Pull out the lines word for word, starting at the line that has "What do you see at coordinates (695, 1101)" and ending after the line that has "I want to click on close".

• • • • • • •

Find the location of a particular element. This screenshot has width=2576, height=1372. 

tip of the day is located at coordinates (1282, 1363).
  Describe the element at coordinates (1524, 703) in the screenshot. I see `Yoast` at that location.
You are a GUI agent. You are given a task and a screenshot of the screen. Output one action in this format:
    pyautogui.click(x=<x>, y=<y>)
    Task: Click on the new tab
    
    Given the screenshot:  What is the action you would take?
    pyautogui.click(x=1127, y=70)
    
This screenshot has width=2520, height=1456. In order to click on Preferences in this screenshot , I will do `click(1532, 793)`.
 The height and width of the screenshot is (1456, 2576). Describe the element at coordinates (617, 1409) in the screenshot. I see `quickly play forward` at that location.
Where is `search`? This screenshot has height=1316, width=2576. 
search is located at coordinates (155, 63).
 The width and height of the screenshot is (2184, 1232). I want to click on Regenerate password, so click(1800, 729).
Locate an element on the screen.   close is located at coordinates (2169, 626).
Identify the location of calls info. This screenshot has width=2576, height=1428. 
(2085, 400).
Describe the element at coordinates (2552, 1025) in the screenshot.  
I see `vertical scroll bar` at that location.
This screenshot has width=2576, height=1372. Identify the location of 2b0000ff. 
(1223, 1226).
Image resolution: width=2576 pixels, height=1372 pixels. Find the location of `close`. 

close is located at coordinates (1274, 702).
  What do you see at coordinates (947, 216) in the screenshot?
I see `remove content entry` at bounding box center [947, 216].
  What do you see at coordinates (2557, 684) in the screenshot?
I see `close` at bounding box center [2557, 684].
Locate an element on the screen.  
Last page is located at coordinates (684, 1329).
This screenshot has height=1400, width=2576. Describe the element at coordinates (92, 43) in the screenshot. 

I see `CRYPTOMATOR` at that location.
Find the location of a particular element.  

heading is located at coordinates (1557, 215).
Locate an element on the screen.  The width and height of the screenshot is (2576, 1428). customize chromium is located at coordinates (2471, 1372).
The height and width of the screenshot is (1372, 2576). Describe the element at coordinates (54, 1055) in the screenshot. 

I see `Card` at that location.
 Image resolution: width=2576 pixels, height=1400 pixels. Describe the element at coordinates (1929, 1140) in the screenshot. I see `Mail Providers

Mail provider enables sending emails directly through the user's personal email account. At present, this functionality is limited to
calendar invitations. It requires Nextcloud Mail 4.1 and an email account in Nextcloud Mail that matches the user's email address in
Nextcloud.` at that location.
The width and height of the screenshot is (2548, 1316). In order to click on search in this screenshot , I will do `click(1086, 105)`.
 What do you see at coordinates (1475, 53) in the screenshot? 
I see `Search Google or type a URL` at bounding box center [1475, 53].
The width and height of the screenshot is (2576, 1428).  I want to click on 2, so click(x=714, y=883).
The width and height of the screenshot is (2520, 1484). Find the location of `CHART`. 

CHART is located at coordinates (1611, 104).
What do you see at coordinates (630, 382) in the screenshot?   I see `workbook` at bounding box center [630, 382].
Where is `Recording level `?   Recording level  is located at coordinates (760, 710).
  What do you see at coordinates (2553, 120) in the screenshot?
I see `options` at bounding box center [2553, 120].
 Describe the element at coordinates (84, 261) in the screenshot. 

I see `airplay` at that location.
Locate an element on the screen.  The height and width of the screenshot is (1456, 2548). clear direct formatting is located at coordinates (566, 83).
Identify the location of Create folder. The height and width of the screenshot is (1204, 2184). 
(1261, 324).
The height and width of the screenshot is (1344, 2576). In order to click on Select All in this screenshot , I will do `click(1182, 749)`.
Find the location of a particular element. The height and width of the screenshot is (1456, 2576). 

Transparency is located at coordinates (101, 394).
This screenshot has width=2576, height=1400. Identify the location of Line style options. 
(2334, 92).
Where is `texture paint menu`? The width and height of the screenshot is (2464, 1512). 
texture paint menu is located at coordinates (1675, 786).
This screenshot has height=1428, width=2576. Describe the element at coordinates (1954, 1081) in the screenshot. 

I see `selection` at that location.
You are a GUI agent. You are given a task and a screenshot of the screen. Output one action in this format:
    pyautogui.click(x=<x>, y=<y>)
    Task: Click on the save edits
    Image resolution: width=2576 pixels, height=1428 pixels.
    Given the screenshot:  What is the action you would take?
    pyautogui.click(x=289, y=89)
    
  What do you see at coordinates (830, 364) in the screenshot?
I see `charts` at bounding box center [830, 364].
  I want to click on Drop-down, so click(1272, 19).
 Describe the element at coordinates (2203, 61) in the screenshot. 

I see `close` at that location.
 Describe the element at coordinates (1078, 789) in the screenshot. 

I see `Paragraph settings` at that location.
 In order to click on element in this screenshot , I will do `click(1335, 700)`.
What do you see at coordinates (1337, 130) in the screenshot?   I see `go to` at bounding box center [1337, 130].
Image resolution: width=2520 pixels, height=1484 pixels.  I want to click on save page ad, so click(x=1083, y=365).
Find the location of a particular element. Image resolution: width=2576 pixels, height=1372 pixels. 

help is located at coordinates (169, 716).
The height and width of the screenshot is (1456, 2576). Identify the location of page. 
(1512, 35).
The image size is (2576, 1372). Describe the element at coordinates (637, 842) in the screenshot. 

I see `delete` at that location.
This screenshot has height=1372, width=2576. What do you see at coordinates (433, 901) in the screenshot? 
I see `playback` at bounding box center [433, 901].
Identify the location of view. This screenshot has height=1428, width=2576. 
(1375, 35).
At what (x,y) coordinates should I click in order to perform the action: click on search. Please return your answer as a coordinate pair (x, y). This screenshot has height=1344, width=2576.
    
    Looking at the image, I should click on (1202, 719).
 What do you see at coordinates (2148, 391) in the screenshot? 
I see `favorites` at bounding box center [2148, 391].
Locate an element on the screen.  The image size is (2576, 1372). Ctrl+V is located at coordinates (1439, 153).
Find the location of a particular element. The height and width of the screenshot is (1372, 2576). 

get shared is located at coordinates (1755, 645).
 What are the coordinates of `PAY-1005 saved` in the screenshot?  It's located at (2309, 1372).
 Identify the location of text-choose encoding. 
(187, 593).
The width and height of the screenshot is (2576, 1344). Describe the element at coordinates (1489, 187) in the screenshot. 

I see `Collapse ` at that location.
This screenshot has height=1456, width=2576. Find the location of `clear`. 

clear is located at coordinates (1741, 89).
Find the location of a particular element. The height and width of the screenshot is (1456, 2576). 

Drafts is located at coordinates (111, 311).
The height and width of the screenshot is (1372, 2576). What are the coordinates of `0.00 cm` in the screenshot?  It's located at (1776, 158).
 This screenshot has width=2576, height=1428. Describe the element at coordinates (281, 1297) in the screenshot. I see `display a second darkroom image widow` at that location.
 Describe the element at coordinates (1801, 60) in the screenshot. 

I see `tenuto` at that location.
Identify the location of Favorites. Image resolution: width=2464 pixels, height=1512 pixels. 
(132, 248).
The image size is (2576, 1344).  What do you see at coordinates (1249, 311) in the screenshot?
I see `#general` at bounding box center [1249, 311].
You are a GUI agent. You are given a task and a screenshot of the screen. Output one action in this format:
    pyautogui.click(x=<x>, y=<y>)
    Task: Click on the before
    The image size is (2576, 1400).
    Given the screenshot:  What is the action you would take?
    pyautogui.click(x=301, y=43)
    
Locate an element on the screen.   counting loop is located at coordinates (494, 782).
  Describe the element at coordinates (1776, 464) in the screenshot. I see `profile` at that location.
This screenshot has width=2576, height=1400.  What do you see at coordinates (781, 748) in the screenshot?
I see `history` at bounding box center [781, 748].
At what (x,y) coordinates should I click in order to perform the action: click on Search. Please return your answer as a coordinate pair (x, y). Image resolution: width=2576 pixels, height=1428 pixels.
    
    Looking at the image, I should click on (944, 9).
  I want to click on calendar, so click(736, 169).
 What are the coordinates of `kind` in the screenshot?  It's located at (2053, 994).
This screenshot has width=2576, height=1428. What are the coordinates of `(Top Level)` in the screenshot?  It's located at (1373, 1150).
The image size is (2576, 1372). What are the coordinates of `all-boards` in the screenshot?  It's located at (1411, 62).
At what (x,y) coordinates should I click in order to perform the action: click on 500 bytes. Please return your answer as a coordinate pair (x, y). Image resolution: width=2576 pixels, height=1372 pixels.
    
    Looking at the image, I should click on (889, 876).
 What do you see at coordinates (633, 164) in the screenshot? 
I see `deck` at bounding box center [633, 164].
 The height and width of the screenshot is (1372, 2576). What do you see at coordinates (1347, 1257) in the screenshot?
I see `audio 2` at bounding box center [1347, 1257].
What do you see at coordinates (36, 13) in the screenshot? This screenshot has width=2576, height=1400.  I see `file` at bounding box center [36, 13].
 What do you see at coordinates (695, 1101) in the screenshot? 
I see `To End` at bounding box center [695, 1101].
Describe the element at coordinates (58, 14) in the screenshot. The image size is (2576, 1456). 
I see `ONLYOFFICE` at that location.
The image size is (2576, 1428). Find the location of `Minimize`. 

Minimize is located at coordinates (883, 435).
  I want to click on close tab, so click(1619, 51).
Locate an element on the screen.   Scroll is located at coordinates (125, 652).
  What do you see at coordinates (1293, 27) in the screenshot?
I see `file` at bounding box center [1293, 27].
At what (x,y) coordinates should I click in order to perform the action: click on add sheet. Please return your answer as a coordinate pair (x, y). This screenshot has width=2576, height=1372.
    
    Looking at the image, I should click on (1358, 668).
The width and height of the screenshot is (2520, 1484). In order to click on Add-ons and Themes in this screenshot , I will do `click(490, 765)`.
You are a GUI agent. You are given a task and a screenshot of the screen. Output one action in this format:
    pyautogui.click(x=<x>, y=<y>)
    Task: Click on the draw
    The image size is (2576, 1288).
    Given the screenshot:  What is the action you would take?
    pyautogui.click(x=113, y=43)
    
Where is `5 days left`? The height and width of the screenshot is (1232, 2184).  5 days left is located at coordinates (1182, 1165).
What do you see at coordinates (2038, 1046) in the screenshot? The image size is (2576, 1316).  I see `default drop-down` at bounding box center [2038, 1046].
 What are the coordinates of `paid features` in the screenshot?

• • • • • • •

◆ Task solution ◆
 What do you see at coordinates (695, 1101) in the screenshot? 
I see `To End` at bounding box center [695, 1101].
Describe the element at coordinates (58, 14) in the screenshot. The image size is (2576, 1456). 
I see `ONLYOFFICE` at that location.
The image size is (2576, 1428). Find the location of `Minimize`. 

Minimize is located at coordinates (883, 435).
  I want to click on close tab, so click(1619, 51).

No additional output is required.